I learned how important learning rate becomes when fine-tuning a pretrained network on new data. Fine-tuning involves using a pre-existing model such as ResNet or Google's Inception that has weights based on a specific dataset, and training it on your own data. When you attempt to train your data's new nodes with a high learning rate, the new nodes won't know anything about the data, and will proceed to update all of the pre-trained models learned weights. This means that all the work the model did to learn its pretrained weights will be wiped out.

Momentum

Momentum is the second part of the code in the line above:

self.momentum*self.layer2_deltaPrev 

The momentum number is also between 0 and 1, and could be thought of as the velocity you want your neural network to learn with the memory of past velocities. So, if you are going down the gradient, searching for the minimum (as in the picture below), you don't want to rapidly change directions at each step because some directions could lead to local minima. Momentum smooths out the descent and pushes the network in the direction that most of the weights push it, rather than the current weight. You do this by adding the weights from the previous iterations delta to the current iteration:

self.layer2_deltaPrev=self.layer2_delta

Note* Because layer2_error is a 4x1 matrix and layer2 is also a 4x1 matrix, we are taking the Hadamard product, which is multiplying the corresponding cell in each matrix with each other to produce a matrix of the same size. The output of layer2_delta will be a 4x1 matrix.

Layer1 error and delta

Calculate layer1_error:

layer1_error = self.layer2_delta.dot(self.weights1.T)

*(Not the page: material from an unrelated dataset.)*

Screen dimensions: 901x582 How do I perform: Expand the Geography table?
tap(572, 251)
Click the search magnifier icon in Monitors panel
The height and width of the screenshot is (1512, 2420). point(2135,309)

weights1 is a 2x1 matrix. .T transposes the matrix to get a 1x2 matrix. Therefore the output size for layer1_error is (4x1)*(1x2)=4x2 matrix. Which is the size of the weights0 matrix.
We again do Hadamard, or "elementwise" multiplication to get the layer1_delta. We do this with the following code:

self.layer1_delta = layer1_error * self.nonlin(layer1,deriv=True)*self.learningRate+self.momentum*self.layer1_deltaPrev
self.layer1_deltaPrev=self.layer1_delta

Momentum and learning rate are applied in the same way they were for layer2_delta, and and layer1_deltaPrev is saved off as well.

Weight updates

This is where the network "learns". We update the weights of the network to more resemble the output data:

self.weights1 += layer1.T.dot(self.layer2_delta)

layer2_delta=(4x1) shaped matrix.
layer1=(4x2) shaped matrix -> Transposed=(2x4) shaped matrix.
2x4 matrix * 4x1 matrix=2x1 matrix, or the weights1 shape. We add these values to the randomized weights so that weights1 can update with numbers that will more accurately guess what the output will be next time it forward propogates.

The math behind this works because of basic calculus. The derivative, or rate of change, is calculated and this gives us the steepest route to take to get to the correct value of the function. This is called gradient descent. On top of this, we already know how far off we are by calculating the error. If we are not far off from the correct value, we don't have to move far. This is why we multiply the error by the derivative.

From here just keep iterating through through the for loop until your weights update enough to guess the correct output values.